Bienvenue à Bournville, charmante bourgade proche de Birmingham connue pour sa célèbre chocolaterie. Le 8 mai 1945, alors que le peuple britannique célèbre la fin de la Seconde Guerre mondiale, Mary Clarke rencontre Geoffrey Lamb, fils d’un collègue de son père travaillant aussi dans l’usine de chocolat. Huit ans plus tard, c’est en fiancés qu’ils assistent avec leurs familles respectives au couronnement de la reine Élisabeth II, sur le premier poste de télévision de Bournville.
Et leurs vies se poursuivent, scandés par de grands événements du XXème puis du XXIème siècle, où on voit Mary et les siens grandir, s’aimer, se détester parfois, ne pas se comprendre souvent, leurs destins personnels racontant en creux l’Histoire de leur pays, l’Angleterre, ce pays à nul autre pareil…


Au fil d’une carrière littéraire déjà bien remplie (et loin d’être finie, espérons-le), Jonathan Coe a écrit des livres assez différents, dont un certain nombre de romans, mais aussi des essais, sur la littérature ou le cinéma.
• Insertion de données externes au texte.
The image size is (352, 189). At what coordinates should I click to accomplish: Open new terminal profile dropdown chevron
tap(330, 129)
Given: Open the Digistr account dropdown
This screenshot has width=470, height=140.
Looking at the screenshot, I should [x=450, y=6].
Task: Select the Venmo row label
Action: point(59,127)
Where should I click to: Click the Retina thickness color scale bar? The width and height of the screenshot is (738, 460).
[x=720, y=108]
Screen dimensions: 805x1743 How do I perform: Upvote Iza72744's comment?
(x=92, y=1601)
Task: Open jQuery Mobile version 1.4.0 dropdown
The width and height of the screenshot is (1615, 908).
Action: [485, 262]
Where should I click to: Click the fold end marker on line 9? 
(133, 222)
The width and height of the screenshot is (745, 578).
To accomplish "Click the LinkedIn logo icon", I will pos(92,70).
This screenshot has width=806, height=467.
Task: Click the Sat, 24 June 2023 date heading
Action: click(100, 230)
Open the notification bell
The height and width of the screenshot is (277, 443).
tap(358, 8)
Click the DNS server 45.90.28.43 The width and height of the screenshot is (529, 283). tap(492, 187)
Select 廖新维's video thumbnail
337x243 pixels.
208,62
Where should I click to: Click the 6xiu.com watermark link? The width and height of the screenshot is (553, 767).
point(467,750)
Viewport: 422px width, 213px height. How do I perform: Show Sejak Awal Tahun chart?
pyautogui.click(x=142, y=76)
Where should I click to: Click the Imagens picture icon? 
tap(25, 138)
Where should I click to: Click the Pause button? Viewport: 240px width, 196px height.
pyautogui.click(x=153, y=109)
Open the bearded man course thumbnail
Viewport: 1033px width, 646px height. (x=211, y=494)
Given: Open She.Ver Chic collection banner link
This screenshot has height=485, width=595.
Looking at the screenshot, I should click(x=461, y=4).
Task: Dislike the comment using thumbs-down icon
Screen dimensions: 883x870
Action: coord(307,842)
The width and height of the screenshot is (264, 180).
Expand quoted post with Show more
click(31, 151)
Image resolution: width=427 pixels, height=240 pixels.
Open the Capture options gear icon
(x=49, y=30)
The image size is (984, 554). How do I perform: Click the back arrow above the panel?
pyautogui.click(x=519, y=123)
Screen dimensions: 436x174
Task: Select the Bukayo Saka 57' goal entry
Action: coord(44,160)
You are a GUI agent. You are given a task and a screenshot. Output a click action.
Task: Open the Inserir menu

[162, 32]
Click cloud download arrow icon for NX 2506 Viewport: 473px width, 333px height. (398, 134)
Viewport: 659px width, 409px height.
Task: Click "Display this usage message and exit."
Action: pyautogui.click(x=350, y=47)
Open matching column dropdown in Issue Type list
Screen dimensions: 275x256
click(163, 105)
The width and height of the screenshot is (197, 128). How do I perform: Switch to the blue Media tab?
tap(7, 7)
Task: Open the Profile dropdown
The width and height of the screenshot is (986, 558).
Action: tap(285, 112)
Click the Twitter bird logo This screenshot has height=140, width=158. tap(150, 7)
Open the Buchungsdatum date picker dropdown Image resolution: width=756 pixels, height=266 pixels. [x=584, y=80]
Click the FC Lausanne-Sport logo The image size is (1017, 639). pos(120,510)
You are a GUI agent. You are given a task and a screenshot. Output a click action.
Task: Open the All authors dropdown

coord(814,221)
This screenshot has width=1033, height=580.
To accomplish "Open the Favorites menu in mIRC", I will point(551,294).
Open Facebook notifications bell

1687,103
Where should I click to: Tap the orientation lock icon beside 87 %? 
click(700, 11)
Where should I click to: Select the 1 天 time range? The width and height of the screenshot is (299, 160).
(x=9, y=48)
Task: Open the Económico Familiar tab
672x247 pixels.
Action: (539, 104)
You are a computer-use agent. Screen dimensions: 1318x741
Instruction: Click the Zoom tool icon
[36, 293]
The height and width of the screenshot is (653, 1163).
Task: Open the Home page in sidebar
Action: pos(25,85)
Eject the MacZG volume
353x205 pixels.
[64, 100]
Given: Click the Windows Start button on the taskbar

Les familiers de son œuvre, néanmoins, savent que celle-ci s’appuie sur la colonne vertébrale d’un corpus de romans reposant peu ou prou toujours sur le même schéma : une famille et leurs proches, l’Angleterre, et une décennie pour les gouverner tous.
Il y eut ainsi, dans Testament à l’anglaise, les années 80 et la famille Winshaw (que l’on retrouve dans le très singulier Numéro 11) ; ou encore la bande des Enfants de Longbridge dans le diptyque Bienvenue au club et Le Cercle fermé, complété quelques années plus tard par Le Cœur de l’Angleterre, scannant à tour de rôle les décennies 70, 90 et 2010.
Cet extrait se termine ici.